Air traffic controllers will descend on the European Parliament and the Commission on 27 March to lobby in support of the European Transport Workers' Federation campaign – Our Rights, Your Safety.
The campaign is in response to a non-binding, but influential, European aviation strategy published by the European Commission in December 2015. The strategy seeks to make Europe’s aviation industry more competitive (for which read cheaper tickets), but included ‘advice’ for member states on reducing the impact of strike action by air traffic controllers.
Proposals include:
- a minimum level of service which would require a certain number of workers to go to work – even if industrial action is called
- individual notification – each worker would have to individually notify their employer they would be striking
- the requirement to provide a service for aircraft overflying a country whose air traffic controllers are on strike, effectively meaning controllers would have to go to work anyway.

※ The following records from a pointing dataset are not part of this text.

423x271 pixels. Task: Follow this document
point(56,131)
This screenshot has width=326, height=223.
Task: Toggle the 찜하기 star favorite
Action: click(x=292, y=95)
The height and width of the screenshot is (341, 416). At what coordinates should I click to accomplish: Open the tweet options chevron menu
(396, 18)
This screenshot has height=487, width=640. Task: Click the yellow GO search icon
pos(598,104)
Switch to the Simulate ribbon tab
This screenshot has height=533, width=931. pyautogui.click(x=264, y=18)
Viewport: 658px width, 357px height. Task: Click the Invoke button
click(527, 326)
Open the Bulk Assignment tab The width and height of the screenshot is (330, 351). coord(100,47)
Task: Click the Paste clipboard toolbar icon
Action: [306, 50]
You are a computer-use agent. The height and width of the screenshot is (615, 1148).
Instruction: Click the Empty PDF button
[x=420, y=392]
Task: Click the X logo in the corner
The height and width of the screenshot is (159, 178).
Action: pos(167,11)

These proposals came about as a result of direct lobbying from an airline trade association called Airlines 4 Europe – a puppet organisation of Ryanair. Dressed up to provide service continuity in aviation, it is a direct attempt to limit the impact of legitimate industrial action.
The ATCO unions assert that the right to strike is firmly enshrined in EU treaty and not a matter for the European Commission to unravel. Furthermore, regulating industrial action is a matter of national sovereignty – left to member states, not the EU.
This may be relevant only to a specific group of workers at the moment, but the precedent could very well be extended to other aviation workers and maybe anyone and everyone in transport.
ATCEUC (Air Traffic Controllers European Unions Coordination) and ETF are running a petition which calls on the European Commission to respect ATCOs’ rights and refrain from any actions restricting these rights.